In order to escape this unbearable torment, many of us—especially the young—told truths and untruths, known and unknown, because the suffering had exceeded the limit of human endurance.
The Romanian proverb “God forbid that a man should have as much as he can bear” had come true in a dramatically tragic way. The photograph of these figures, expressing despair at its height and agony to the point of madness, would have been the most shocking proof of the bestial, Satanic unleashing. Psychologists, parapsychologists, psychiatrists, and other specialists would have had a wealth of material to study. These images would have illustrated, in full, what communist terror meant and why there had been no uprising in the communist empire against such diabolical rule.
If the written and unwritten testimonies had robbed us of our memory, if the denial of the Legion had compromised us as Legionnaires, the most despicable torture, which took place in our privacy, was the prostitution of our moral conscience.
Conscience is the most intimate part of the human being. It is because of this intimacy, inaccessible to any other person, that the Saviour instituted the sacred Sacrament of Confession, by the power given to the holy Apostles and transmitted by them to all priests until the end of the world, with the words:
“What you loose on earth you will loose in heaven, and what you bind on earth you will bind in heaven.”
This mandate, entrusted to man through the priests, is the mandate by which God allows man to participate in the great work of his salvation.
The person who confesses empties his conscience before his confessor of all that is inhuman in him, of all the temptations and seductions of the devil, of all the evil he has done to his fellow humans.

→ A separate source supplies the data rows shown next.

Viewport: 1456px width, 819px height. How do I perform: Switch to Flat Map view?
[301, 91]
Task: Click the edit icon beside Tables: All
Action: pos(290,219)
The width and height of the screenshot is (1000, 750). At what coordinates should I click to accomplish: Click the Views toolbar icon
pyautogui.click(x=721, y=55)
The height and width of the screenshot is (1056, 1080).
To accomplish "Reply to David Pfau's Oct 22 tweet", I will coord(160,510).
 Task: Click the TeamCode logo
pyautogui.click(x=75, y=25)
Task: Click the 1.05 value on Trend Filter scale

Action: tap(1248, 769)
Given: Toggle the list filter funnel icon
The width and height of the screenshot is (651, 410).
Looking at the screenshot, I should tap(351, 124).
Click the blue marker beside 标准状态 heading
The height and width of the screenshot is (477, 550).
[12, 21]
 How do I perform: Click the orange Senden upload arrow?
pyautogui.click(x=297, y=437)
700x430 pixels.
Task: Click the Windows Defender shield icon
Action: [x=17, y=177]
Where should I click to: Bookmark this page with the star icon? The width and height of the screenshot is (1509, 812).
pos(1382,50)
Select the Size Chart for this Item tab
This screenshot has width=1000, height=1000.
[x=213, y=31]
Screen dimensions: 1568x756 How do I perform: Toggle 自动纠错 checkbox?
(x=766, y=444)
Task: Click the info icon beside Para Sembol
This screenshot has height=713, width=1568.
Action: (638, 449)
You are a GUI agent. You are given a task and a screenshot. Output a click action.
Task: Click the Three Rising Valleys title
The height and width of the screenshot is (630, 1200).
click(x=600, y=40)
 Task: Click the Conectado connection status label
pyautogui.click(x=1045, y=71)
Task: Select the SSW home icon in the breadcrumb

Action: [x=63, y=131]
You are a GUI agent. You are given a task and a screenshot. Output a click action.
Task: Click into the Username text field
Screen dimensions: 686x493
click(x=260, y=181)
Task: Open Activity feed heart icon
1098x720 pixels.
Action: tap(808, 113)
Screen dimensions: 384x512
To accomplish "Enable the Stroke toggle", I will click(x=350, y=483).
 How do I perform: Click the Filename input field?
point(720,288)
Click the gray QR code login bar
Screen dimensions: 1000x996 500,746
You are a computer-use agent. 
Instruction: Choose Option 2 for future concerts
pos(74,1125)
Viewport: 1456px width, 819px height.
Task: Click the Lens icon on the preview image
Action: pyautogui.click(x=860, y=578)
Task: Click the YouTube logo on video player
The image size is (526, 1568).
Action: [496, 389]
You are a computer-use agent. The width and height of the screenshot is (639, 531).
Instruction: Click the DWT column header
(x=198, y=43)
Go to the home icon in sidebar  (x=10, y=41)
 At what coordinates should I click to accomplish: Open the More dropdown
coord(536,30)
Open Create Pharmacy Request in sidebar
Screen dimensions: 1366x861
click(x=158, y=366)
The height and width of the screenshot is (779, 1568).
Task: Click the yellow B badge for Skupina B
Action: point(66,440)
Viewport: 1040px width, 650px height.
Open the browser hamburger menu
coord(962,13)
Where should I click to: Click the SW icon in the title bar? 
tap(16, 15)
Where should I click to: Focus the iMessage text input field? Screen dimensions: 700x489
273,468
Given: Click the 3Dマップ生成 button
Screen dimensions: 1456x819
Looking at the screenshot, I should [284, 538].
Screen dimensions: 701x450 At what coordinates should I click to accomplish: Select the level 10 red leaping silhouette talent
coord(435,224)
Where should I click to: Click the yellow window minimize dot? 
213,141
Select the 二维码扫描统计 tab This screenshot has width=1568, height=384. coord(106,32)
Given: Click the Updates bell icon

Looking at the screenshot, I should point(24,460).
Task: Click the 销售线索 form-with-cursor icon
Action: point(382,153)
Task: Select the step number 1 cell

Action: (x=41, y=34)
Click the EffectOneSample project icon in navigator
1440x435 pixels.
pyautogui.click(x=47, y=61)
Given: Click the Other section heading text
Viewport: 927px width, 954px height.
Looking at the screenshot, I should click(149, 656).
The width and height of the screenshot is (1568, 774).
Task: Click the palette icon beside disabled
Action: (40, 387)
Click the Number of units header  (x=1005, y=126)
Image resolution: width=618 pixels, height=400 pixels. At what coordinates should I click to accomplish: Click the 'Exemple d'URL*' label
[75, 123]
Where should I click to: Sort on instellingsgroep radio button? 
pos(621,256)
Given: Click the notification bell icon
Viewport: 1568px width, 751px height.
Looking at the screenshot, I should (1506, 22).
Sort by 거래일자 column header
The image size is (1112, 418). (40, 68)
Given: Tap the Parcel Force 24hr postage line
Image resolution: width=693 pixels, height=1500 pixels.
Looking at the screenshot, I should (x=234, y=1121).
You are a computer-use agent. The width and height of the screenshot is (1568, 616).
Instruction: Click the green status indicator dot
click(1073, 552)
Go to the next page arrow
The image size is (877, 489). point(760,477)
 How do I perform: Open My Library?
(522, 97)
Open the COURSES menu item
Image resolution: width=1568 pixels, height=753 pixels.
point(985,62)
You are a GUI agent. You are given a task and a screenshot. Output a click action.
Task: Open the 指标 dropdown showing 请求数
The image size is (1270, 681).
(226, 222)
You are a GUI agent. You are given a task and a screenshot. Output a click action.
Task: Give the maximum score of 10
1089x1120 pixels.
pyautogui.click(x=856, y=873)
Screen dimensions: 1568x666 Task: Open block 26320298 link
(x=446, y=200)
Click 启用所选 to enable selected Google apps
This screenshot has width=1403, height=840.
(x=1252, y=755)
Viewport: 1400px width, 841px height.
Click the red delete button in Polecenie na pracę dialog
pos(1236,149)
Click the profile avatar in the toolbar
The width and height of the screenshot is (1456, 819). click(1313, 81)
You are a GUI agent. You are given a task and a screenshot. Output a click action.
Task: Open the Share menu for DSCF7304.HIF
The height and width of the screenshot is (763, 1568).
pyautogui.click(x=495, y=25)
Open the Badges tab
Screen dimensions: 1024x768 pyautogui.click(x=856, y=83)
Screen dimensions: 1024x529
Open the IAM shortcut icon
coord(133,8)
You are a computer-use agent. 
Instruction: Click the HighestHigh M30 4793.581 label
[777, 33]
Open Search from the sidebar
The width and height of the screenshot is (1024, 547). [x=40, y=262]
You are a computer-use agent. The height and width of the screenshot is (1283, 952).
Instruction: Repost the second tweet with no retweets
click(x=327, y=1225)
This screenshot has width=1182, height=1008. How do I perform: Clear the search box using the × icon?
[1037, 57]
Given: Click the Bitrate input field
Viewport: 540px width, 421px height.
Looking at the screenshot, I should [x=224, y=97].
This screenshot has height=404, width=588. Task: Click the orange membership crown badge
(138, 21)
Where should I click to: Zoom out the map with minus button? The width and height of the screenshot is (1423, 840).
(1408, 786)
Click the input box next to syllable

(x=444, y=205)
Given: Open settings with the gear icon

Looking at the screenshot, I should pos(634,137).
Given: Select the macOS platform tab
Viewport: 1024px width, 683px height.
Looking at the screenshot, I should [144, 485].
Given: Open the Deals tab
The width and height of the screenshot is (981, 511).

Of all the tortures I have seen—and of which the reader is now aware—the moral torture is beyond imagination. Therefore, no one in this world has the right to violate the privacy of another’s conscience under any circumstances, because freedom of conscience has been granted to man by God.
Each one of us was tortured to realise that there was no escape from this moral “prostitution.”
That is why some of us invented or exaggerated facts that not even the sickest mind could believe, just to be believed and escape further torture. We were asked whether, in addition to stealing, lying, and cheating—which had to be confessed publicly—we had also committed sexual perversions, the prostitution of conscience, or other sexual deviations. The young Legionaries, in the Brotherhoods of the Cross or in the student centres, had been educated to be free of perversions, both moral and sexual.
Before the torture committee, we were asked if we had committed sexual perversions. If you answered “no,” you were tortured for not having done it; if you answered “yes,” you were tortured for having done it. Either way, you were tortured.
So you ended up in Andrișan’s situation, beard or no beard. In this madness of despair, after constant torture, many came to the conclusion that they would “say anything and do anything.”
At that stage, when the power of judgment, modesty, and common sense had long been abolished, when the tortured man was writhing in the mud, knowing that tomorrow he could go mad under the likes of Pintilie, Nedelcu, and Ionescu, what more could one ask of this young man?
Some of us began to recount, without hesitation, all sorts of facts that defy pathology. Poor people—they had no judgment, no will, completely insane.
That is why they declared that they had committed all kinds of sexual perversions, even with domestic animals, mothers, sisters, relatives, and close friends.
It was as if Sodom and Gomorrah had been transplanted into Pitești prison.
When such statements were made, one wondered—without having an answer—whether you were mad and didn’t understand what your comrade was saying, or whether he was mad and you could not comprehend why he had gone insane.
This prostitution lasted about 15 days. In hard labour and in cellar room 3, these testimonies were more restrained.
In the Gherla testimonies of the younger ones, the accounts were so scabrous that one is ashamed even to remember them, let alone write them down.